BROOKE BALDWIN, CNN ANCHOR: Got you.
Chris Cillizza, thank you very much.
CILLIZZA: Thank you, Brooke.
BALDWIN: A manhunt is underway after a Grammy-nominated rapper is shot to death just before he was to meet with police on gang violence. It's a tragedy that's shaken the world of entertainment.
Plus, a student is murdered after getting into a car she thought was her Uber. You'll hear from her mother and what we know about her final night.
[14:35:54] BALDWIN: Something so many of us do without giving it a second thought. Need a ride? Open an app. When a car shows up, get in. South Carolina college student, Samantha Josephson, got into a car she thought was her Uber Friday morning and she wound up dead. Chilling surveillance video shows the 21-year-old standing near a crowd outside a bar in Columbia around 2:00 a.m. Friday. Car pulls up, she's seen climbing in. And hunters found her body about 14 hours later in a field some 90 miles away. Police have arrested Nathaniel David Rowland, charging him with murder and kidnapping. Investigators found Josephson's blood inside his car.
And this is what you have to hear. This is her mother during the suspect's court hearing.
(BEGIN VIDEO CLIP)
MARCI JOSEPHSON, MOTHER OF SAMANTHA JOSEPHSON (voice-over): I cannot fathom how someone could randomly select a person, a beautiful girl, and steal her life away. His actions were senseless, vile and unacceptable. It sickens us to think that his face was the last thing that my baby girl saw on this earth.
(END VIDEO CLIP)
BALDWIN: Samantha Josephson isn't alone in becoming a victim after summoning a ride. A CNN investigation last year uncovered more than 100 reported sexual assaults in several cities.
• • • •
■ **Goal of the exercise**
Put this sentence from the news transcript above into Spanish: "Police have arrested Nathaniel David Rowland, charging him with murder and kidnapping."
• • • •
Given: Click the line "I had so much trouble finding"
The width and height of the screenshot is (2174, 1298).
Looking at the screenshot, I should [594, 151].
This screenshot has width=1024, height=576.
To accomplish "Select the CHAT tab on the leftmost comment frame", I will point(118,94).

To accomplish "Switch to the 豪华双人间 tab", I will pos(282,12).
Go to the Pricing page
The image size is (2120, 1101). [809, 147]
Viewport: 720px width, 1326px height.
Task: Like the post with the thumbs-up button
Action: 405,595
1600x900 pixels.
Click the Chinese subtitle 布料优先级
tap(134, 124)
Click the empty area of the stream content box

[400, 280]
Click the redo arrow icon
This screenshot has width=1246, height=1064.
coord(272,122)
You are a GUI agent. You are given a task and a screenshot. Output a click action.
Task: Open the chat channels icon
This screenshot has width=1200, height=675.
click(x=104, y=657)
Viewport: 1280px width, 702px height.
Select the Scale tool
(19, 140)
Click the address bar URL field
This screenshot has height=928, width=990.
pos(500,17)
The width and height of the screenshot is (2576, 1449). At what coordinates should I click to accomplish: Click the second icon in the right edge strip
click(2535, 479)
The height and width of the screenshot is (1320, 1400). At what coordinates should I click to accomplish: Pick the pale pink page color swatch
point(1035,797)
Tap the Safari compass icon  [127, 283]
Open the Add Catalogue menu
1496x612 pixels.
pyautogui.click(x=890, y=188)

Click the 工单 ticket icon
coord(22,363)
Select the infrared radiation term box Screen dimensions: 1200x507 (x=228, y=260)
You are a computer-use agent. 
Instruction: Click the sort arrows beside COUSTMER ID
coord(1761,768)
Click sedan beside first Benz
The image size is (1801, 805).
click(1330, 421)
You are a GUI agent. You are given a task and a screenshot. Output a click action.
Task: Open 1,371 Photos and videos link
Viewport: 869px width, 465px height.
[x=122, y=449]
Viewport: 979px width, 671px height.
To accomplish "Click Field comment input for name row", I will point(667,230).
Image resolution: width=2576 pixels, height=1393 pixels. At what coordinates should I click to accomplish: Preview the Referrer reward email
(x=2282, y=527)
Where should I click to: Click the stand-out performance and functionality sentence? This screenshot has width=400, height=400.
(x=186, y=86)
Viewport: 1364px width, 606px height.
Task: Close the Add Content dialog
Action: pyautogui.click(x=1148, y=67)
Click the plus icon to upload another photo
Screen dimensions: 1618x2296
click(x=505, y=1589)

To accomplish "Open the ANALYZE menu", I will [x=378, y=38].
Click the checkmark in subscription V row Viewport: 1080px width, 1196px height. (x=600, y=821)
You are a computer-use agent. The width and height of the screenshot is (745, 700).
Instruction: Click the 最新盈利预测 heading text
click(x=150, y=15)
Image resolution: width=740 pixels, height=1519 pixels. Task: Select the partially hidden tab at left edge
• • • •
■ **Expected answer**
La policía ha arrestado a Nathaniel David Rowland y lo ha acusado de asesinato y secuestro.